Now, my animus toward the official religion ("The Baha'i Faith") became great. (That was after I discovered the "marketing package" sold as "The Baha'i Faith" was so different than the original religion.) I felt I'd been deceived and misled by shallow men. So you'd have thought I would have taken pleasure in doing the formal "recanting" paperwork. But to do so didn't even fit my beliefs or have any metaphysical validity to me. I simply didn't see that such a statement was necessary. All the vocabulary itself, such as "Manifestation of God" or "for
this Day" -- had become silly to me since broadening my mind with books like "Autobiography of a Yogi," "The Yoga Sutra," and the Upanishads. My understanding of religion had become different. Those terms were meaningless or altered in my new, broader view. There was no need to "renounce" Baha'u'llah. First, I had never developed a felt, personal, or genuine "relationship" with him anyway (as is so possible with a guru figure). And there had been some good in the Baha'i Faith. A lot, in fact, for me in the end. The devotional aspect of the Baha'i Faith, seen in the prayers and writings, had a huge impact on my spiritual life forever to come. And I didn't want anybody to feel bad. Even the Baha'is I disliked, I didn't want them to have to feel that blow. And to some extent I still feel bad about having to abandon them still today. Having a heart for them I left quietly with no display, statements, or checking out. I just happily and hummingly faded away, fascinated with the new knowledge and new paths I was finding as I continued to be a God-seeker.

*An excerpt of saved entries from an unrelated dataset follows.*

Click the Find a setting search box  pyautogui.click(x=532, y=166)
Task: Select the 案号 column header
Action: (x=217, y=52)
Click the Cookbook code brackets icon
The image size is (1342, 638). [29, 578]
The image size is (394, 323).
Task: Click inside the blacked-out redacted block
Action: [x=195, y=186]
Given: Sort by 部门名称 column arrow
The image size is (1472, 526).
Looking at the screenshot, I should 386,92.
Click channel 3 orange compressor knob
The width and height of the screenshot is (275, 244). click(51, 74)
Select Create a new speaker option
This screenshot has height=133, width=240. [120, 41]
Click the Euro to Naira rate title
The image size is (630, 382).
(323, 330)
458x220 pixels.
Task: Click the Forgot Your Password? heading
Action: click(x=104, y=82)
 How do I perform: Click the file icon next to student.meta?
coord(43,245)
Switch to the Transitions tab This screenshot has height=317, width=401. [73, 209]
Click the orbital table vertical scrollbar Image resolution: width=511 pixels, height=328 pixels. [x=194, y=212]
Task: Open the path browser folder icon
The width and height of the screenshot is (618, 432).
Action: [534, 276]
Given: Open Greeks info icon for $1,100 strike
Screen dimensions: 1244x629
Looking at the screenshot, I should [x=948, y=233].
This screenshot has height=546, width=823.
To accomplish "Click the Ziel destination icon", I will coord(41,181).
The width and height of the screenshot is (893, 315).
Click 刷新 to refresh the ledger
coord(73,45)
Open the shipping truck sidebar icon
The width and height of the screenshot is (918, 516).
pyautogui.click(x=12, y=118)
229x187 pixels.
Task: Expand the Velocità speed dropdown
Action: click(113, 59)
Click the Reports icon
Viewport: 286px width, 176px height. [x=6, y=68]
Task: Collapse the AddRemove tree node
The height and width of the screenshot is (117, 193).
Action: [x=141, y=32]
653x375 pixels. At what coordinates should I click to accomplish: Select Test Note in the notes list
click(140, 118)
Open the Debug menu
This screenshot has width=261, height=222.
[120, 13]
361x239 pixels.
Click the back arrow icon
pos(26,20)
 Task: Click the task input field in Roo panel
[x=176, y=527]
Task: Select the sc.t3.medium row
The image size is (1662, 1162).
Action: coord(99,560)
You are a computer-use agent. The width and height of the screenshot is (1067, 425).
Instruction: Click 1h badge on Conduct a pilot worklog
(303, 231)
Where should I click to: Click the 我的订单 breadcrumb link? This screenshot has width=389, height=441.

I think that, indeed, the majority of disaffected Baha'is never do formally take their names off the rolls. Baha'i membership is a churning affair. The Baha'i Faith is for most like a way-station they pass through in their process of religious search and exploration. I can't even find a trace of most of my favorite Baha'i associates from the 1970s and 80s. (With one notable exception, the Baha'is who "matchmade" me into a horribly mismatched marriage.) The religion lives by new members and their enthusiasm, and I think the pass-through or attrition rate is far higher than anybody conceives.
That had to be true. When you hide and suppress your own central scripture for 120 years -- you make of your religion a joke. Few people can process the chutzpah and absurdity of that. The beginning of my exit was when I found a copy of the full text of the Kitab-i-Aqdas (Elder/Miller) just after being told by an "Assistant" once more that "it hasn't been translated yet." A glance at a few pages of that book and I saw immediately that the religion I had been sold was not what the religion originally was. Eighty percent of what is promoted as "the Baha'i Faith" is really the thoughts of
clever men overly influenced by White guilt and Marxist deracination and nation-killing ideals. Simply reading the Kitab-i-Aqdas straight and unadulterated makes it very clear that the Baha'i Faith is now, in many dimensions, an invented, man-made religion.